Banyuwangi, seblang.com – Sampai dengan akhir Juli 2021 realisasi Pendapatan Asli Daerah (PAD) Kabupaten Banyuwangi mencapai 46,48 persen atau sekitar Rp. 295 miliar. Capaian tersebut masih jauh dari target PAD dalam APBD tahun 2021 yang ditetapkan sebesar Rp. 592 miliar.
Menurut Alief R. Kartiono, Kepala Badan Pendapatan Daerah (Bapenda) Kabupaten Banyuwangi secara umum pandemi Covid-19 berdampak signifikan terhadap realisasi PAD Kabupaten Banyuwangi.
Dia menuturkan sektor yang paling parah kena dampak dandemi Covid 19 adalah pariwisata dari pajak hotel, restauran, hiburan dan pajak parkir seiring dengan PSBB sampai dengan penerapan Pemberlakuan Pembatasan Kegiatan Masyarakat atau PPKM Darurat dan PPKM Level 4 (empat) saat ini.
“ Sektor yang paling terdampak adalah pariwisata, terutama pajak hotel,restaurant ,hiburan dan parkir , “ tegas Alief Jumat (06/08/2021) melalui sambungan WhatsApp (WA)..

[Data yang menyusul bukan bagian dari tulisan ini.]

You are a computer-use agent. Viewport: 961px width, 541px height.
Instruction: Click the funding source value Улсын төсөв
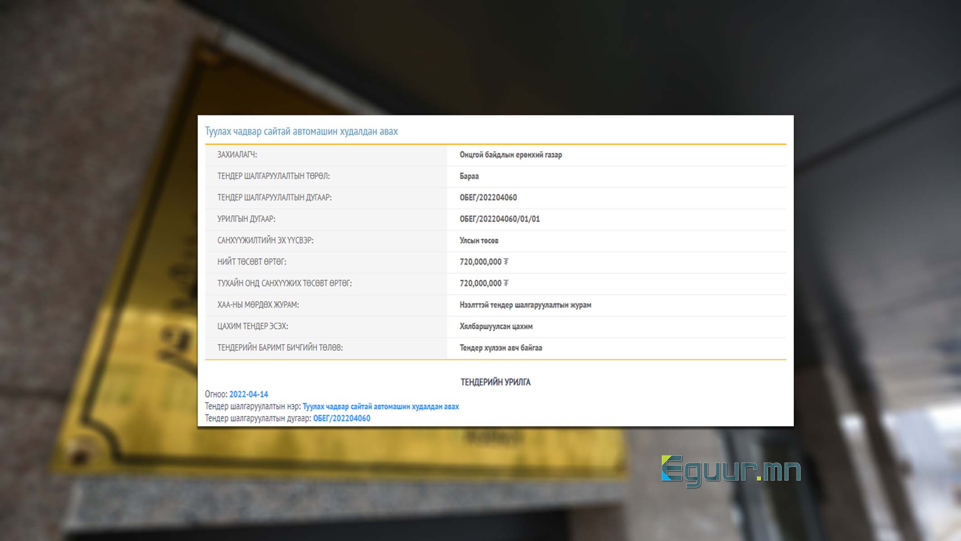coord(479,240)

Berdasarkan data dari Bappenda, realisasi pajak hotel baru tercapai sebesar Rp. 5,9 miliar atau 44,21 persen dari target sebesar Rp. 13,3 miliar. Kemudian pajak restaurant dari target sebesar Rp. 23 miliar baru tercapai sebesar Rp. 9,4 miliar atau 41,05 persen. Selanjutnya pajak hiburan terealisasi sebesar Rp. 862,4 juta atau 29,45 persen dari target sebesar Rp. 2,9 miliar.